Noch immer wird ein verblüffend hoher Anteil von Regierungsaktivitäten ohne tiefgreifende Analyse durchgeführt (durch Kontrollgruppen, experimentelle Einführung oder Kosten-Nutzen-Analysen, nur um einige Beispiele zu nennen). Stattdessen stehen lediglich Annahmen dahinter (gerne auch ideologisch motiviert). Ein Beispiel dafür ist das Elterngeld, das seine Ziele völlig verfehlte. Unter der Annahme, dass mangelnde Einkommenskompensation die (ohnehin statistisch unzureichend belegte) Geburtenarmut bei Akademikerinnen auslöse, wurde das Elterngeld anhand des Netto-Einkommens geschaffen. Zwar eine vitale und aus der Familienpolitik nicht mehr wegzudenkende Maßnahme, änderte sie am Problem selbst gar nichts. Ob dies an der Unzulänglichkeit der Maßnahme selbst liegt oder daran, dass die Geburtenrate der Akademikerinnen niemals statistisch relevant niedriger war, ist immer noch unklar. Gerade diese Unklarheit belegt den Punkt.

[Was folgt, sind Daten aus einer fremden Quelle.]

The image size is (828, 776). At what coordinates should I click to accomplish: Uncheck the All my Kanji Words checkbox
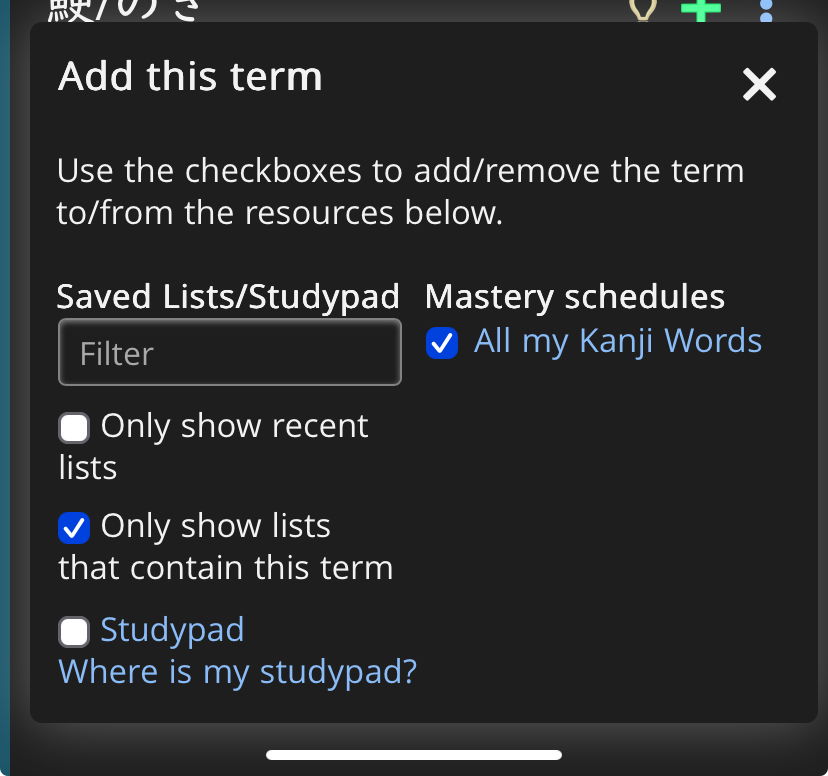pos(442,343)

Datenbasierte Politik (ebenso wie datenbasierter Journalismus) sind Trends der letzten halben Dekade. Einige Regierungen sind deutlich schneller darin, diesen Trend aufzugreifen als andere, vor allem die USA und Großbritannien. Die oberste Regulierungsbehörde OIRA, die direkt dem Weißen Haus untersteht, ist etwa ganz dem Prinzip der Kosten-Nutzen-Analyse und rigorosen Datenanalyse verpflichtet (und seit Cass Sunsteins Amtszeit 2009-2012 auch dem Nudging, aber das ist ein anderes Thema). Wie Scared Straight und andere Programme zeigen, sind wir allerdings immer noch am Anfang dieser – nicht unumstrittenen –  Entwicklung. Bevor wir allerdings darauf eingehen, warum jemand ernsthaft etwas gegen effiziente Regierungsprogramme haben kann, müssen wir zuerst noch kurz den Nutzen datenbasierter Politik beleuchten.

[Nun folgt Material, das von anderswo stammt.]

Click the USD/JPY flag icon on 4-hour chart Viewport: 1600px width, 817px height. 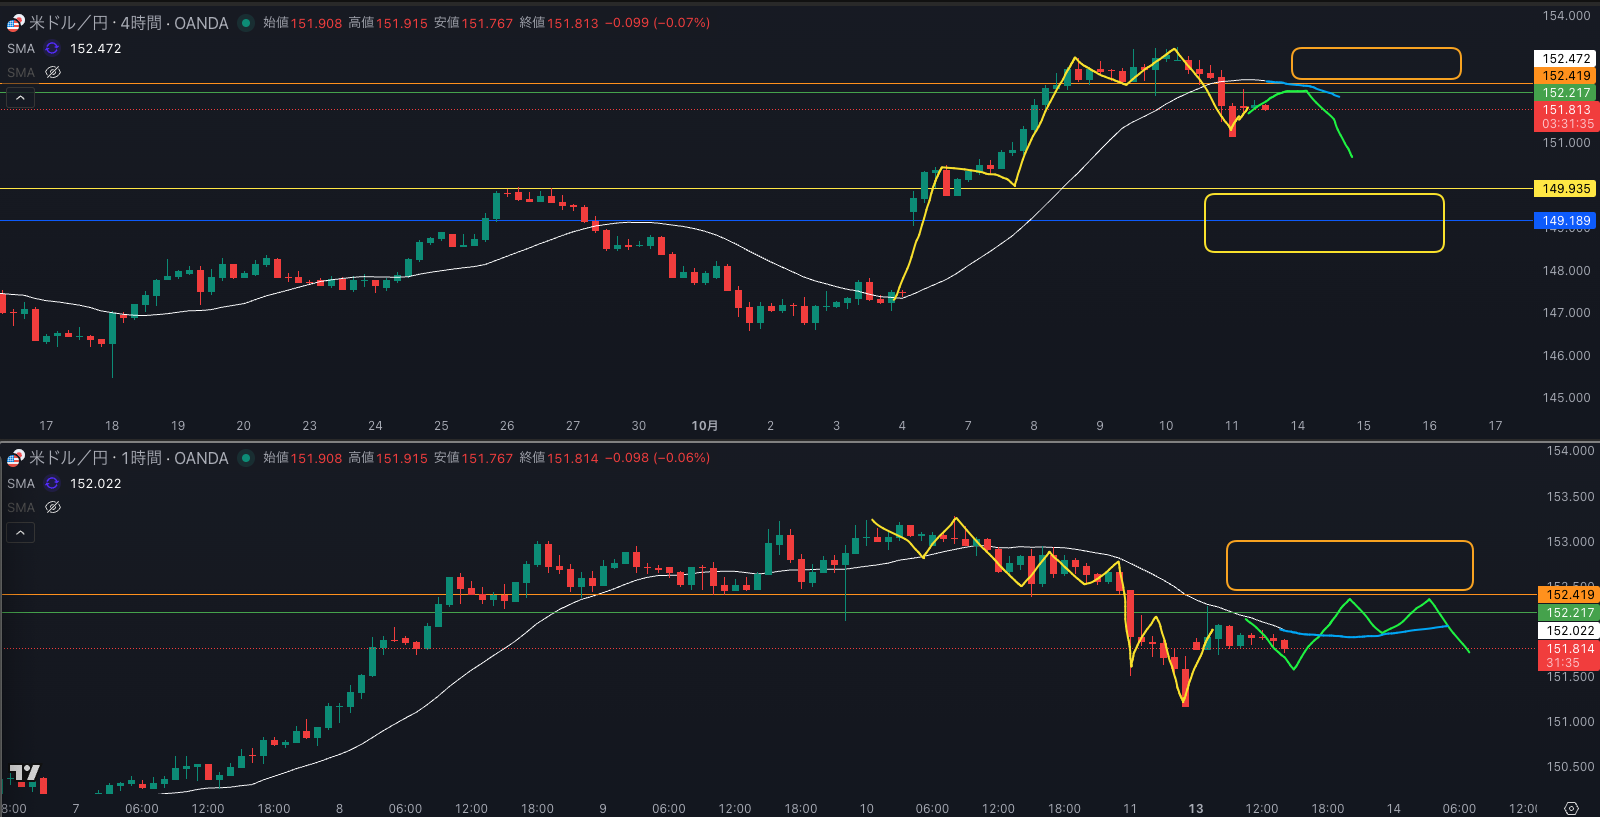tap(15, 23)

Zum einen sparen effiziente Programme Geld, ohne dass deswegen auf Leistungen des Staates verzichtet werden muss. Dies ist ganz besonders im Interesse der Steuerzahler, die auf diese Art deutlich mehr für ihr Geld bekommen. Zum anderen können auf diese Art schädliche Programme vermieden werden, denn viele haben lästige Nebeneffekte. So gehört es etwa zum Dauerthema von Liberalen aller Schattierungen, die fehlenden Anreize zur Arbeitssuche bei hohen Sozialleistungen zu bejammern. Auch wohlmeinende Programme wie eine Mietbremse können allerlei lästige bis schädliche Nebenwirkungen haben. Durch datenbasierte Ansätze lassen sich diese früher identizieren und entweder durch schlauere Regeln umgehen oder aber führen zum Abbruch des Programms. Und zuletzt reduziert ein solcher Ansatz den Anteil der politics (wie parteipolitische Grabenkämpfe) und erhöht den der policies (etwa die Frage, ob die Mietpreisbremse auf dem Land, in der Kleinstadt und in der Metropole unterschiedlich greift und welchen Einfluss die Lebenshaltungskosten haben). Und genau da rennen wir in Probleme.

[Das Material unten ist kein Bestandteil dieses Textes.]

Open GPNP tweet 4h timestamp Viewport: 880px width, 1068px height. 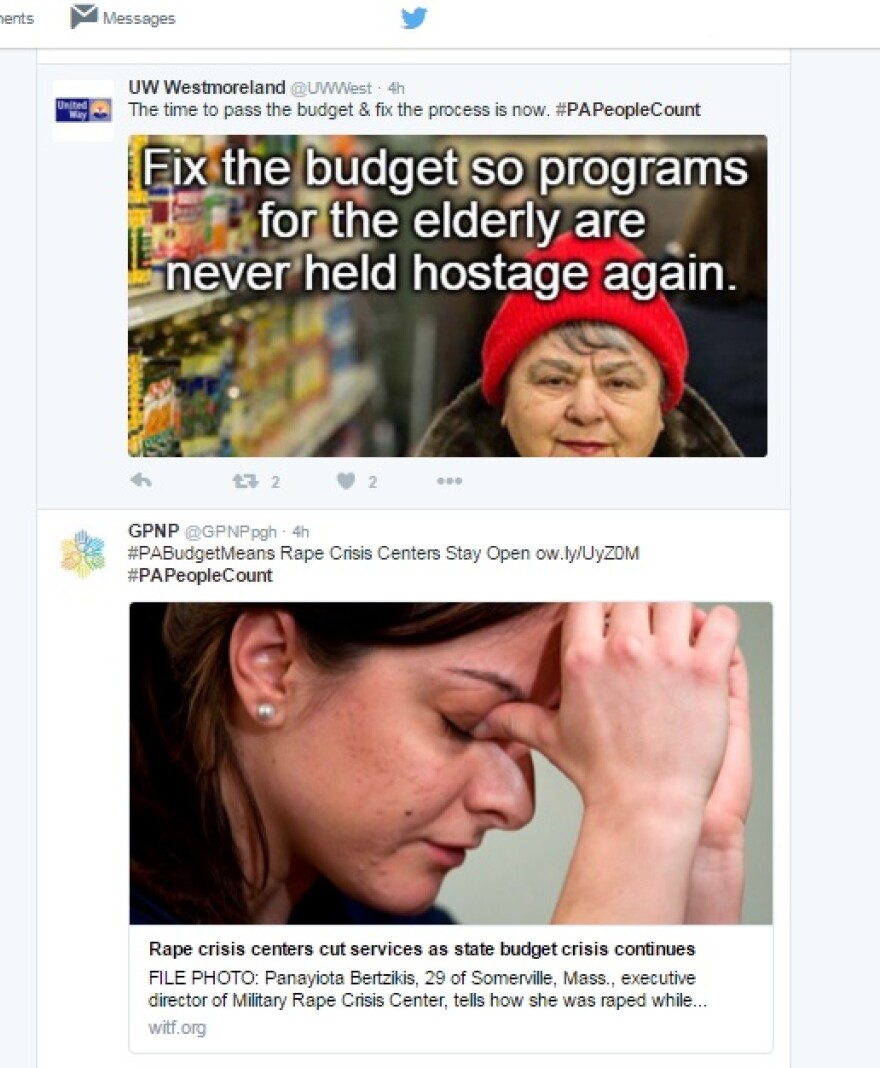300,532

Bereits jetzt wird allerorten bedauert, dass die zeitgenössische Parteienlandschaft stark dem Konsens verpflichtet ist und die Unterschiede etwa zwischen SPD und CDU nur gradueller Natur sind. Es ist dieser Boden, auf dem Merkels „assymetrische Demobilisierung“ gedeiht. Je mehr die Politik sich auf datenbasierte Ansätze verlässt, desto mehr verlagert sich die Regierungsarbeit weg vom Parlament in die Exekutive, und desto vorherrschender werden technokratische Ansätze und Problemlösungsmethoden. Für die Demokratie kann effizientere Regierung – der, wenn gefragt, jeder seine volle Unterstützung zusichern würde – tatsächlich Gift sein. Nicht umsonst sind es die großen, ideologisch motivierten Programme – etwa Herdprämie und Ausländermaut, nur um zwei zu nennen -, die weitgehend ohne vorherige Analyse oder belastbare Datengrundlage gestartet werden und hauptsächlich der Mobilisierung der eigenen Basis dienen. Das mag man bedauern, aber ohne solche Maßnahmen fehlt der Demokratie das Schmiermittel, und die Politik entfernt sich noch weiter vom Volk als ohnedem.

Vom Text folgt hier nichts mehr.